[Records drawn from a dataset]

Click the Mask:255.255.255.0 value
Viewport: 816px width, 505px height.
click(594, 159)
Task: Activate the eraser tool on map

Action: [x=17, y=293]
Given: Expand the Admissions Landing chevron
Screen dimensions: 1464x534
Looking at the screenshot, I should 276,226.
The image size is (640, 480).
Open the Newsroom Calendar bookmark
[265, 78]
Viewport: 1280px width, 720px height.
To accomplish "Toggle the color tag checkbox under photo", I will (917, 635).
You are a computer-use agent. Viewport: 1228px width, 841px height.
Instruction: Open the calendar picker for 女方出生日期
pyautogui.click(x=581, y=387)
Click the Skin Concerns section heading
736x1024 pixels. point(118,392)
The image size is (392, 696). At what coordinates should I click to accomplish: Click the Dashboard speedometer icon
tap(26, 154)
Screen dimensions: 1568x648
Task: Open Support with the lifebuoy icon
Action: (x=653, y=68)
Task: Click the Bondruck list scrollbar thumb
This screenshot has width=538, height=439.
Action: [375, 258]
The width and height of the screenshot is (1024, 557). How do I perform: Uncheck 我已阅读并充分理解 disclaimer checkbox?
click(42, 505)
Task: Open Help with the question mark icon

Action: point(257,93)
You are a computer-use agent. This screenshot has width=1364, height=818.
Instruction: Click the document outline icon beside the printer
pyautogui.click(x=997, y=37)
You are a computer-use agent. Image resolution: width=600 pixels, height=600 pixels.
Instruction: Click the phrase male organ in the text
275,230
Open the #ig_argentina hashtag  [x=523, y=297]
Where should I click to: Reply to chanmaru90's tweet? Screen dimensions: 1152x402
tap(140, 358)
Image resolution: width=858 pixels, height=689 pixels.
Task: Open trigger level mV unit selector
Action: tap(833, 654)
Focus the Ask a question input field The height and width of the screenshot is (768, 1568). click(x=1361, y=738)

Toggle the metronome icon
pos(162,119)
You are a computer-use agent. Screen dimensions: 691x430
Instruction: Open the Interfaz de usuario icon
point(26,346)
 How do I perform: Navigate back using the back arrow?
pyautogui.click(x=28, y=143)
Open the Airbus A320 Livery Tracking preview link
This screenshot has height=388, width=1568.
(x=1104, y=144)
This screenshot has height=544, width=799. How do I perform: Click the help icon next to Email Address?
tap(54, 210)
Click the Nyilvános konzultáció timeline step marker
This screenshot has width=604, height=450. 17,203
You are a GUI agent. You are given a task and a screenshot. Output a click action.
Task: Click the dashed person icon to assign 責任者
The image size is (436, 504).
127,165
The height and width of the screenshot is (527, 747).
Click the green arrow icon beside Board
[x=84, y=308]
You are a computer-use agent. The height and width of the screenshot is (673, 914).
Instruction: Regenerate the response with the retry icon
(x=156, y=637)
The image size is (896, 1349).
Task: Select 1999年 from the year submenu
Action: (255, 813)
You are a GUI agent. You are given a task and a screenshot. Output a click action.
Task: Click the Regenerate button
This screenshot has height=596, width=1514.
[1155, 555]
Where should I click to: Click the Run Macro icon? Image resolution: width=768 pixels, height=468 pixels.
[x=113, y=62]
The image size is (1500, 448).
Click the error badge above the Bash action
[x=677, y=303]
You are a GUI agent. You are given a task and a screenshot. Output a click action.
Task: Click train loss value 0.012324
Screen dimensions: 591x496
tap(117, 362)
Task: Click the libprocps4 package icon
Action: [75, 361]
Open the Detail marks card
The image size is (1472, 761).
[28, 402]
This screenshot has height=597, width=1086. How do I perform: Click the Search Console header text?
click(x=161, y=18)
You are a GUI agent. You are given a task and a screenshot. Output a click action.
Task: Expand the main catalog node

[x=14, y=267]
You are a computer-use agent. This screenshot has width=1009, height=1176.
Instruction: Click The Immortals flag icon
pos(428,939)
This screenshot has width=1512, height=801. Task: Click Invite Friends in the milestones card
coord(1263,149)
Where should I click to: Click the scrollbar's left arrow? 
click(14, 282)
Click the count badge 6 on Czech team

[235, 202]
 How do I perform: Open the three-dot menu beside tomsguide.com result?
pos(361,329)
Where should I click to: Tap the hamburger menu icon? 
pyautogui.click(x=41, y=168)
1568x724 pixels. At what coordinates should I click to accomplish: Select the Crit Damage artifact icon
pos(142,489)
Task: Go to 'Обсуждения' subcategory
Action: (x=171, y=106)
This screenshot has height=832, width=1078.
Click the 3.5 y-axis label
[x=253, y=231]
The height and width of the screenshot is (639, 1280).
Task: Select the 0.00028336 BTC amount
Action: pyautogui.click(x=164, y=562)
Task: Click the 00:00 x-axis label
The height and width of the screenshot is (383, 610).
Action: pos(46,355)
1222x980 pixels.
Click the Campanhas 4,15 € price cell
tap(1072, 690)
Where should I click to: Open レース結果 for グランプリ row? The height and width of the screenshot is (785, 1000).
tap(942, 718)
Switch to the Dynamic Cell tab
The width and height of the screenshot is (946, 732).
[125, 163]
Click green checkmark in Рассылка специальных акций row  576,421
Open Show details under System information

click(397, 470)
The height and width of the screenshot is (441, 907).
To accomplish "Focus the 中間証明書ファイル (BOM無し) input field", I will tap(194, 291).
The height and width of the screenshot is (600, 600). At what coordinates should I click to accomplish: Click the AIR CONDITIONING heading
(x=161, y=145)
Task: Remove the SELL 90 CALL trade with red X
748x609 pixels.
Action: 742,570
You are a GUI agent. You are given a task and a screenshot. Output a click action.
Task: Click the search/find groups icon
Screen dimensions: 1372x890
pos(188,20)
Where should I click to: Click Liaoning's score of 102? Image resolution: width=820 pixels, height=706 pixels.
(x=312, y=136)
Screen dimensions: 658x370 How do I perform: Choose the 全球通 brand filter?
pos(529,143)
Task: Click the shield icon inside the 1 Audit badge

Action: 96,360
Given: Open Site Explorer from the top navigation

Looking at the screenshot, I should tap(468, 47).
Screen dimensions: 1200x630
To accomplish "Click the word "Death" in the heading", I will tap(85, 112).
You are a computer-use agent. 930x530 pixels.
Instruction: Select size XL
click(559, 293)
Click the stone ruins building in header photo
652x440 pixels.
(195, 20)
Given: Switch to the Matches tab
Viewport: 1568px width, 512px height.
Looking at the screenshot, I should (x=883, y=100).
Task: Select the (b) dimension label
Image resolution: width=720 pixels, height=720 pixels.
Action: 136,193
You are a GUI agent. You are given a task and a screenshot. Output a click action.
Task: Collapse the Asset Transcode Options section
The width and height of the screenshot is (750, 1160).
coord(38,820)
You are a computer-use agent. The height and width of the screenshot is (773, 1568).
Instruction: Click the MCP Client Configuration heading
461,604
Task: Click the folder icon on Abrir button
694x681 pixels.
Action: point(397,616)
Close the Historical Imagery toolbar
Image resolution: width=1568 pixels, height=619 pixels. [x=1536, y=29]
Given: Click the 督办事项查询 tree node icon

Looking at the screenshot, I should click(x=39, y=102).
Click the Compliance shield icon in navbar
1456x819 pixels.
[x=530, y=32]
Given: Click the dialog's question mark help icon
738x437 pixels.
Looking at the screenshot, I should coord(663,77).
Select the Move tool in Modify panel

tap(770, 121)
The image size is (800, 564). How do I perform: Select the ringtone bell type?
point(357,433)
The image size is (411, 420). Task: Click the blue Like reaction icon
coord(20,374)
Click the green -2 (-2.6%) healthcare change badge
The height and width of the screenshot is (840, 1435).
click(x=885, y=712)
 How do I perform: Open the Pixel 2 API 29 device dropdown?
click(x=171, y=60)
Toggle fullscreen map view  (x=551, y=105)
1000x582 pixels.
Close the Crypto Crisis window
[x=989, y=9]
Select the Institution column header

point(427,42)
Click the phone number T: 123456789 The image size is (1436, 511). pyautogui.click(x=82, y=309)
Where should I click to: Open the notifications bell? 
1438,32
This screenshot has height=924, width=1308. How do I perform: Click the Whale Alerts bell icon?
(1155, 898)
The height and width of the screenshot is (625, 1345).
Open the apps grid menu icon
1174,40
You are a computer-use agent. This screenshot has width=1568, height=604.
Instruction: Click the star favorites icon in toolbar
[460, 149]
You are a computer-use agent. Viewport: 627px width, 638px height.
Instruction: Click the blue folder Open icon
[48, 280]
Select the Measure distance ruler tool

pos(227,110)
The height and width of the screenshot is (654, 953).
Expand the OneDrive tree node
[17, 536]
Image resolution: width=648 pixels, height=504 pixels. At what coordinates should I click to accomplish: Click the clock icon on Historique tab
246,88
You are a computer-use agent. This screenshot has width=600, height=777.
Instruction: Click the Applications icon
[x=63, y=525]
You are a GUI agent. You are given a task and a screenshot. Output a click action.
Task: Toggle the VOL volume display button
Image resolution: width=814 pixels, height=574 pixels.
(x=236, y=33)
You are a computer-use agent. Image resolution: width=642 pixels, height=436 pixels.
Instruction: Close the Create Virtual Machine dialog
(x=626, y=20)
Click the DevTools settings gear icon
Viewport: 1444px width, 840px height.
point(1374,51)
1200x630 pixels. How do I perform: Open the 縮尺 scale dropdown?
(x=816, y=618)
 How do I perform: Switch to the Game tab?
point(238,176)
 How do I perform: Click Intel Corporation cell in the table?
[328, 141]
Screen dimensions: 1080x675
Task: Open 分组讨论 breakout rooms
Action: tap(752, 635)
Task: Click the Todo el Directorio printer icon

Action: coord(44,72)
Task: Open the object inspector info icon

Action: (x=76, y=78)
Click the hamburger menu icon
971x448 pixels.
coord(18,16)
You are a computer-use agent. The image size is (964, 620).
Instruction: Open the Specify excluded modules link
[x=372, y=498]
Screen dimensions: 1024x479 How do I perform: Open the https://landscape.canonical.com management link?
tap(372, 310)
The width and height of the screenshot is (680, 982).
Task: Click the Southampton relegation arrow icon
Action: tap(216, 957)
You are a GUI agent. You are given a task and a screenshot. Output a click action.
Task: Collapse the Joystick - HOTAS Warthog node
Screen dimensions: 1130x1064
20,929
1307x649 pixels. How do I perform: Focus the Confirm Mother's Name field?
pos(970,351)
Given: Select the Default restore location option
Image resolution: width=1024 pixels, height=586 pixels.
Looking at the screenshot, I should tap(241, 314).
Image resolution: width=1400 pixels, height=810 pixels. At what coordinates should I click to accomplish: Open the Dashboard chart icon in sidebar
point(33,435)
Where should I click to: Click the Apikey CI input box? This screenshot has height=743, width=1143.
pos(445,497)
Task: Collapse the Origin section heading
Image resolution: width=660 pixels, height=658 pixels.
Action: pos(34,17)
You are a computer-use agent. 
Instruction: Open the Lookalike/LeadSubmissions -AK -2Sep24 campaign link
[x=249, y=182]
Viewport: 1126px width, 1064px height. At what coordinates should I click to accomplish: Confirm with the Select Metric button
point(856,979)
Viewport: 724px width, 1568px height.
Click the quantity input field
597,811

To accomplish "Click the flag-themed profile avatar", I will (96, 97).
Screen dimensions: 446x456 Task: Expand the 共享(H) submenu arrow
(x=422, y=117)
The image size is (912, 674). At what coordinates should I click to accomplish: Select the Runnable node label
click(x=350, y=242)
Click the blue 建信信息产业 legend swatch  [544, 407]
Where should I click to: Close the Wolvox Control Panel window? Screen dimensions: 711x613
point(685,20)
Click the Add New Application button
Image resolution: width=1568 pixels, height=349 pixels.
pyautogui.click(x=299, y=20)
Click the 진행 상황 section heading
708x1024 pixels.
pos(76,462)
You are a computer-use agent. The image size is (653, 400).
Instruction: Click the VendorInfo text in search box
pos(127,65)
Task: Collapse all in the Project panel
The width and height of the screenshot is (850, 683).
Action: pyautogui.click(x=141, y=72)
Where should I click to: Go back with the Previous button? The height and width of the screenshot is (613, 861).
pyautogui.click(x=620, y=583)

◆ **TO DO**
If a line of the data contains "Collapse", copy it out.

◆ **EXERCISE ANSWER**
Task: Collapse the Asset Transcode Options section
Task: Collapse the Joystick - HOTAS Warthog node
Task: Collapse the Origin section heading
Task: Collapse all in the Project panel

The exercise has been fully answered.